• [EXERCISE]: Drop every image and restate the entries below word for word.

[Dataset entries]
————————
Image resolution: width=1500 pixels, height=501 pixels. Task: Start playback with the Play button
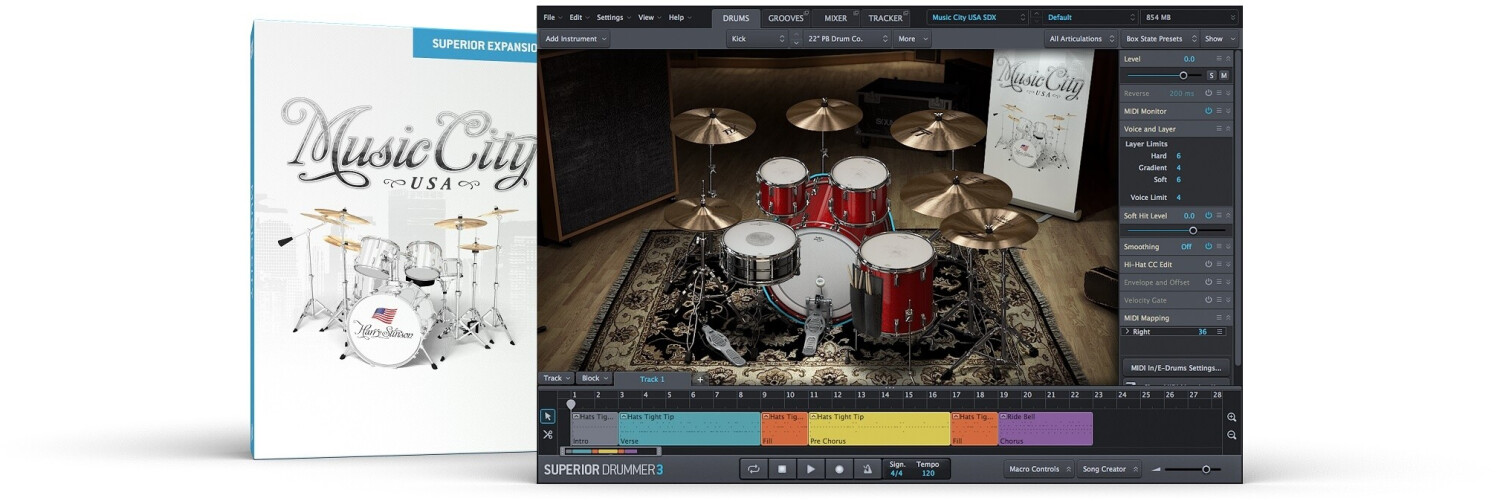tap(811, 469)
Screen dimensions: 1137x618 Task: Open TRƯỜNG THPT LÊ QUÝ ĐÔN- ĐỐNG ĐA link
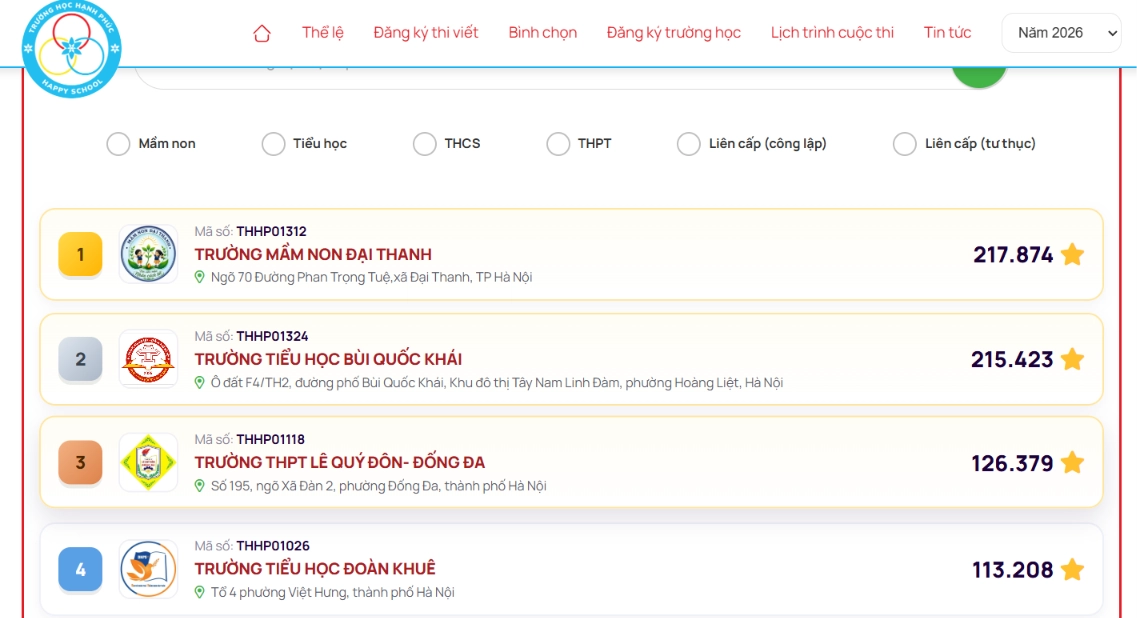click(339, 462)
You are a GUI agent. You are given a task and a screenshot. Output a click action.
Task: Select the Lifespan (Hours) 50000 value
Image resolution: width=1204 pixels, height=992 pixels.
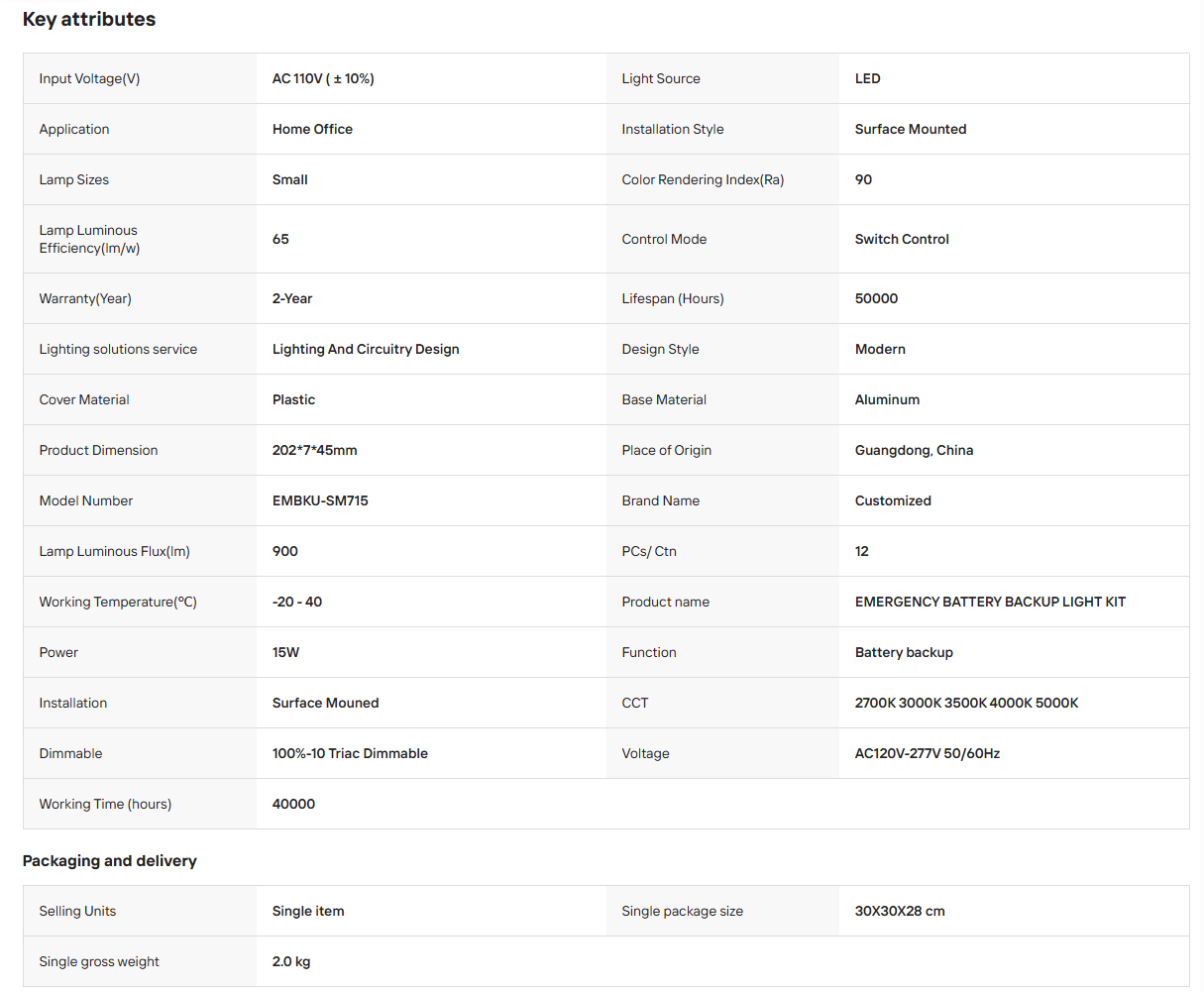(876, 298)
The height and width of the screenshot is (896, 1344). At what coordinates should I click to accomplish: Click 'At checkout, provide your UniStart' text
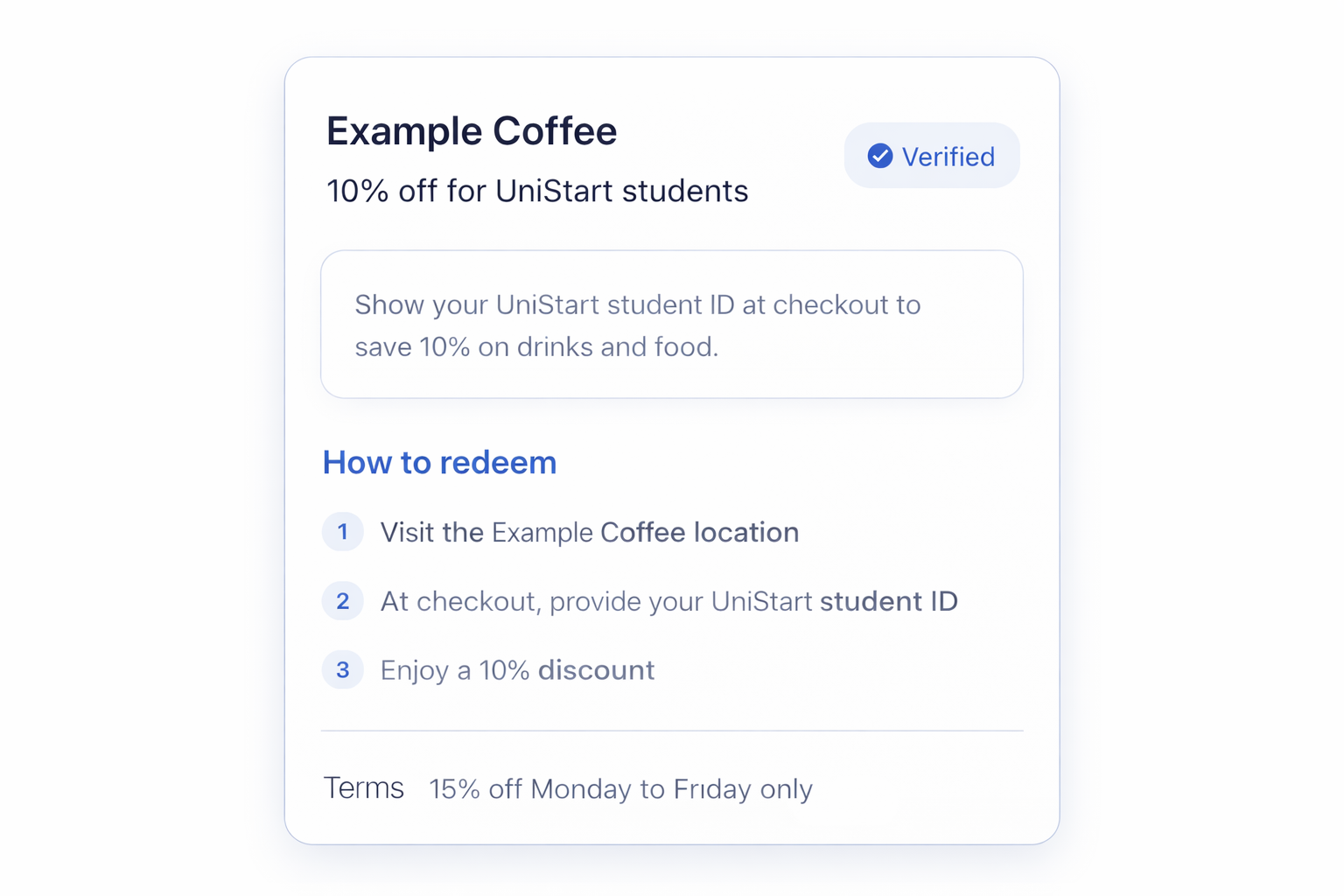point(596,601)
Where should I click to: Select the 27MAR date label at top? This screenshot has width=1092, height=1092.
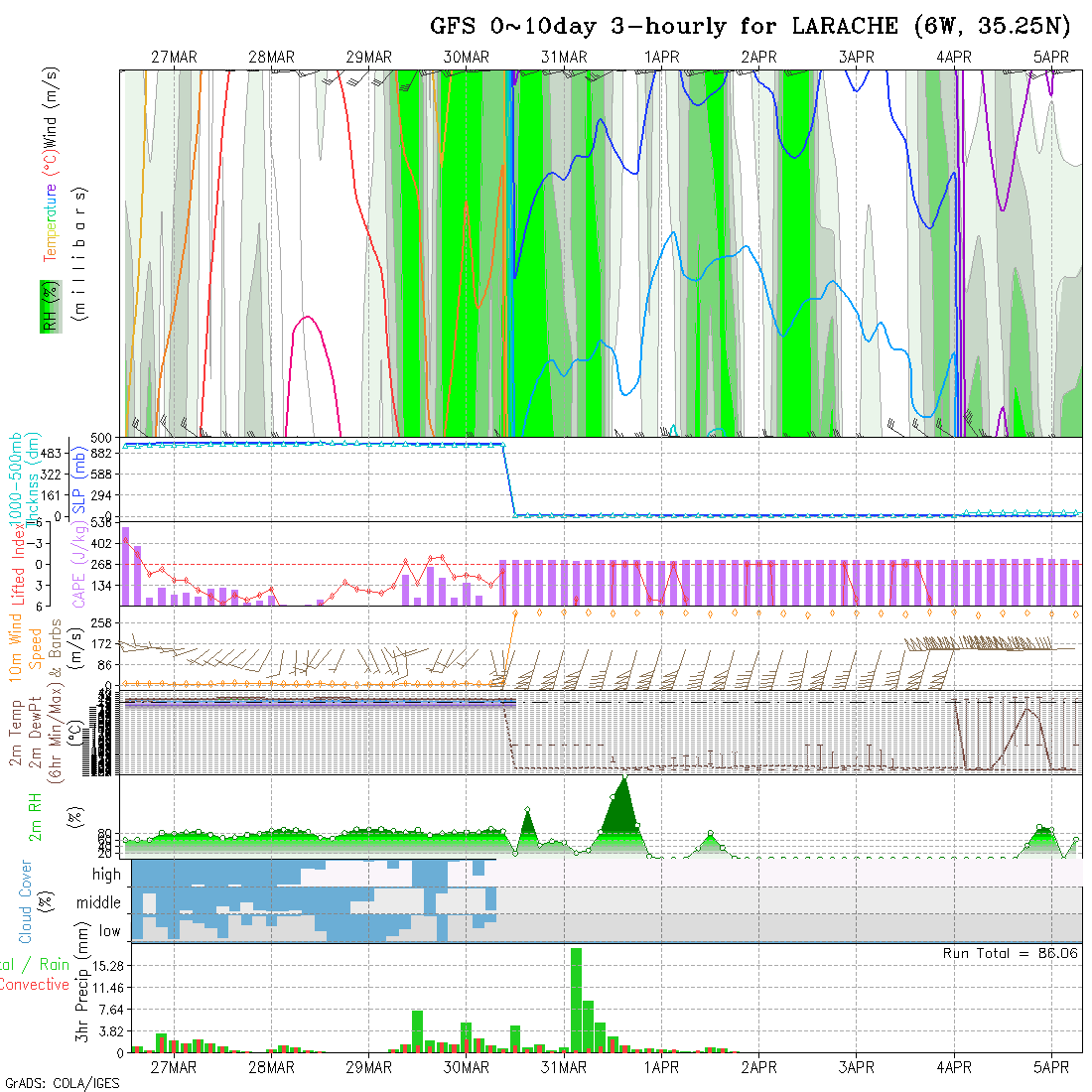174,58
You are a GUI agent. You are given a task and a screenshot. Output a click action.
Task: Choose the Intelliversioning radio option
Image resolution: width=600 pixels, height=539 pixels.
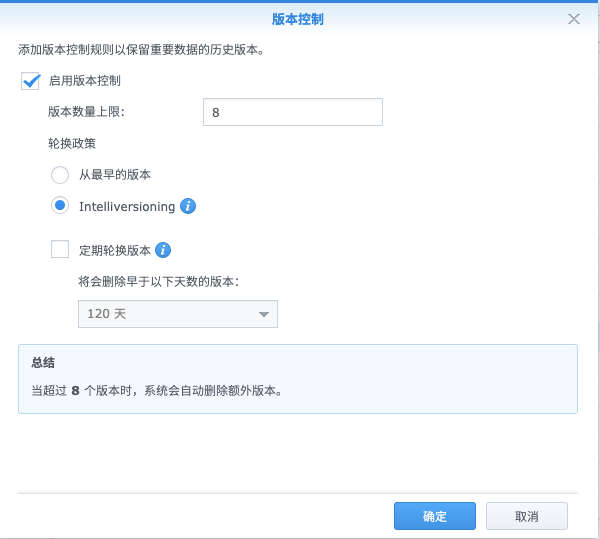click(x=60, y=206)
————————
• [TASK RESPONSE]:
Image resolution: width=1500 pixels, height=501 pixels. Task: Start playback with the Play button
tap(811, 469)
Screen dimensions: 1137x618 Task: Open TRƯỜNG THPT LÊ QUÝ ĐÔN- ĐỐNG ĐA link
click(339, 462)
You are a GUI agent. You are given a task and a screenshot. Output a click action.
Task: Select the Lifespan (Hours) 50000 value
Image resolution: width=1204 pixels, height=992 pixels.
(876, 298)
The height and width of the screenshot is (896, 1344). At what coordinates should I click to accomplish: Click 'At checkout, provide your UniStart' text
point(596,601)
Where should I click to: Select the 27MAR date label at top? This screenshot has width=1092, height=1092.
174,58
You are a GUI agent. You are given a task and a screenshot. Output a click action.
Task: Choose the Intelliversioning radio option
Image resolution: width=600 pixels, height=539 pixels.
click(x=60, y=206)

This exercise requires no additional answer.